Observation data Epoch J2000.0 Equinox J2000.0
- Constellation: Fornax
- Right ascension: 02^{h} 29^{m} 15.308^{s}
- Declination: −26° 05′ 55.65″
- Apparent magnitude (V): 7.5 - 13.0

Characteristics
- Evolutionary stage: AGB
- Spectral type: C4,3e
- Apparent magnitude (J): 3.82
- Apparent magnitude (K): 1.06
- Variable type: Mira

Astrometry
- Proper motion (μ): RA: +8.551 mas/yr Dec.: −3.957 mas/yr
- Parallax (π): 1.8069±0.0358 mas
- Distance: 1,810 ± 40 ly (550 ± 10 pc)

Details
- Mass: 1.05 M_{☉}
- Radius: 575 R_{☉}
- Luminosity: 5,800 L_{☉}
- Surface gravity (log g): 0.12 cgs
- Temperature: 2,100 K
- Metallicity [Fe/H]: 0.21 dex
- Other designations: R For, CD−26°892, IRAS 02270−2619, 2MASS J02291531−2605559

Database references
- SIMBAD: data

= R Fornacis =

Variable star in the constellation Fornax

R Fornacis is a Mira variable and carbon star located in the constellation Fornax. It is around 1,800 light years away based on parallax measurements.
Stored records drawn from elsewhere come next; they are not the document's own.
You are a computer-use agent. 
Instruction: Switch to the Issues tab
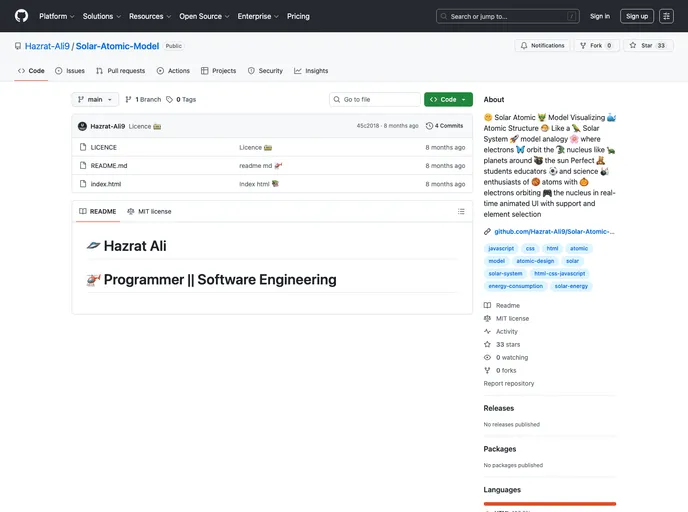click(x=70, y=71)
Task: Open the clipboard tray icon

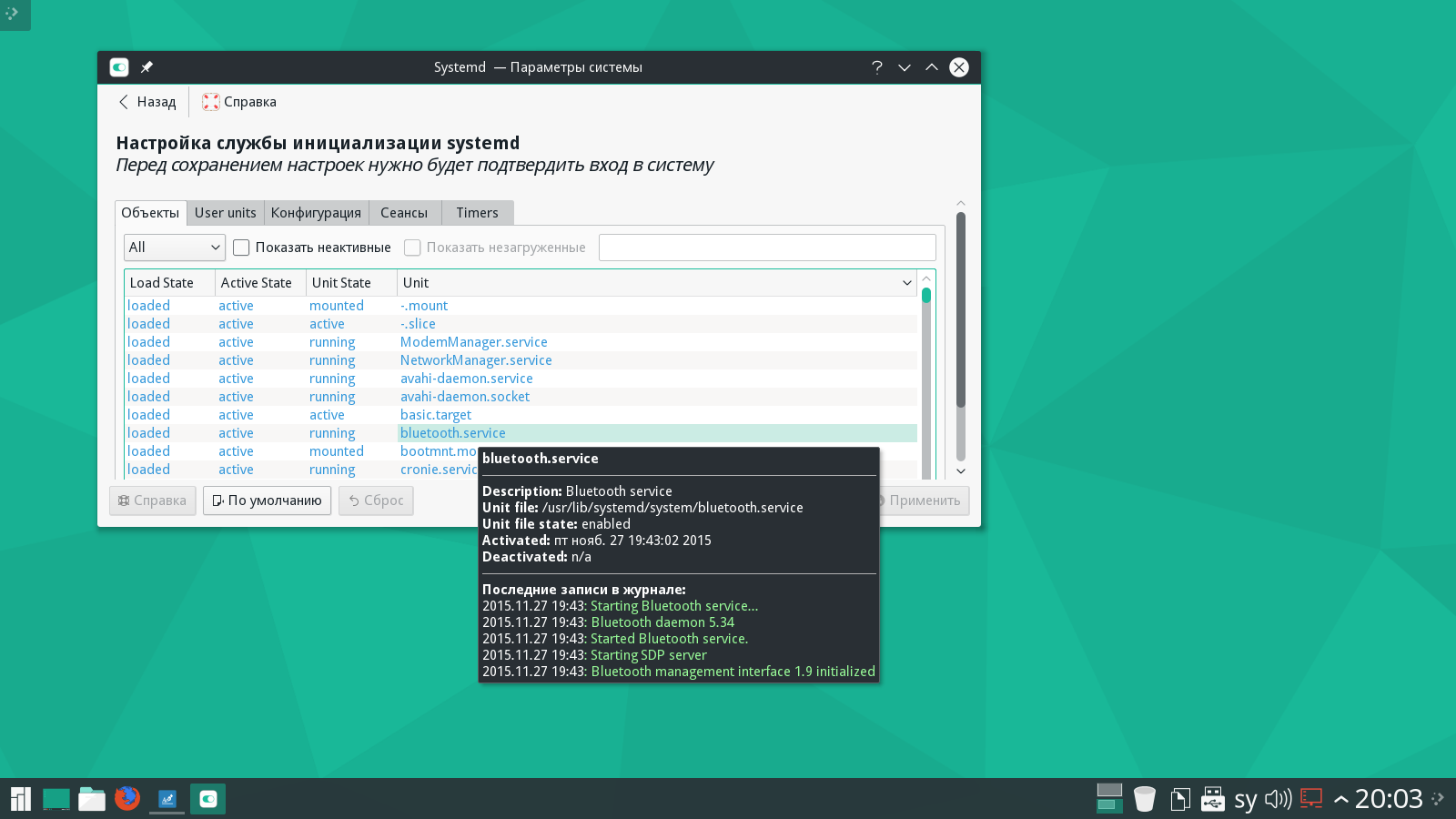Action: coord(1179,799)
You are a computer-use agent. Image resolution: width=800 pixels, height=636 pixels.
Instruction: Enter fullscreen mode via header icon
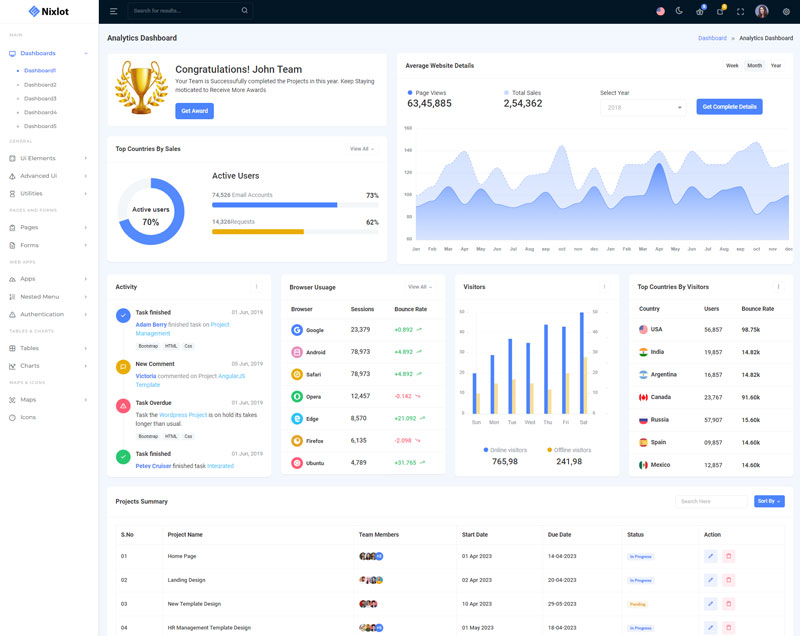(740, 11)
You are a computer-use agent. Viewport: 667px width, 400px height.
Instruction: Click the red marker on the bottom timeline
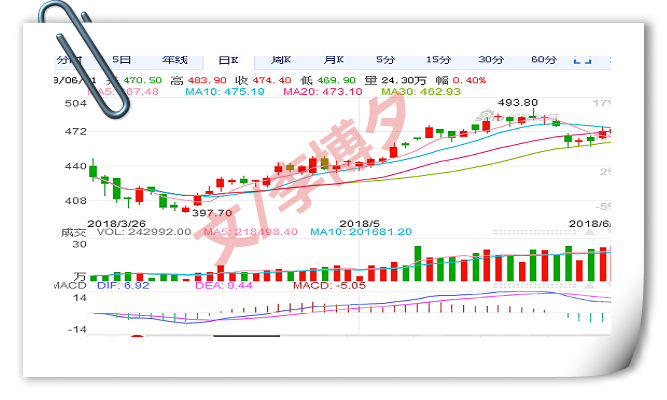(x=137, y=337)

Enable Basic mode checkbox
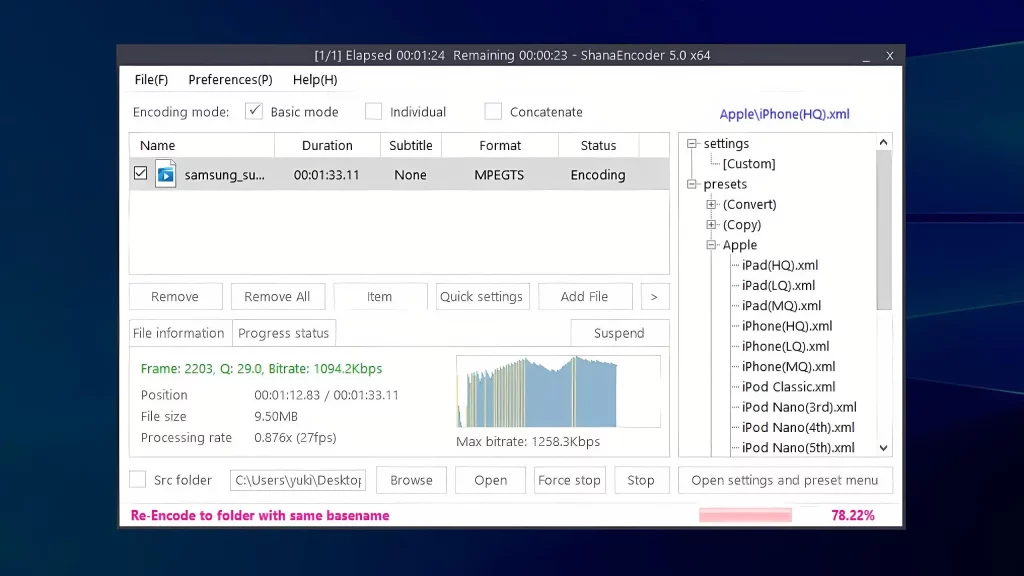click(x=254, y=112)
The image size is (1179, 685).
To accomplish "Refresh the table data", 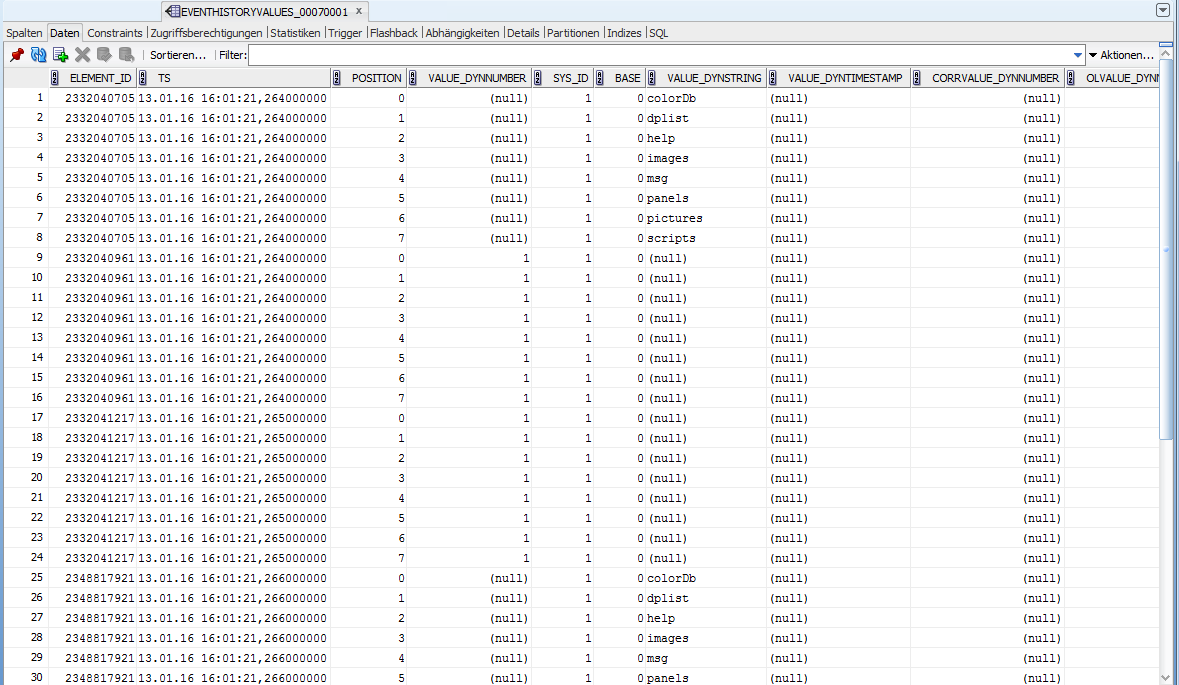I will click(39, 55).
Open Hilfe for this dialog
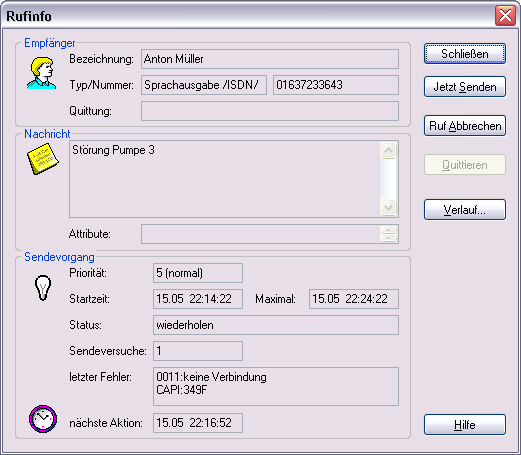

R Fornacis is a carbon star, a star on the asymptotic giant branch with an excess of carbon over oxygen in its atmosphere due to fusion products being dredged up to the surface from deep inside the star. It is also a Mira variable, a type of pulsating giant star which varies by several apparent magnitudes with a period of a few hundred days. R Fornacis has a period of 389 days and varies between extremes of magnitude 7.5 and 13.0, although average maximum and minimum magnitudes are 8.9 and 12.2 respectively.

R Fornacis was discovered to be variable in 1896 after it had been observed with a different brightness to that shown in the Cordoba Durchmusterung. In 1983, an unusually deep minimum was observed, and later correlated with an asymmetric shell of material ejected from the surface of the star. Unconfirmed visual estimates of the unusual minimum give a magnitude of 14.0, while infrared observations confirm the unusual variation.

==Possible planetary system==
A study led by C. Paladini, using near-infrared interferometry at the Very Large Telescope, detected a photocenter shift between R Fornacis and an object on its circumstellar envelope. This might be caused by a dust blob that moves around the circumstellar dust, or by a Jovian-mass companion, with an orbital period around R Fornacis of 185 years.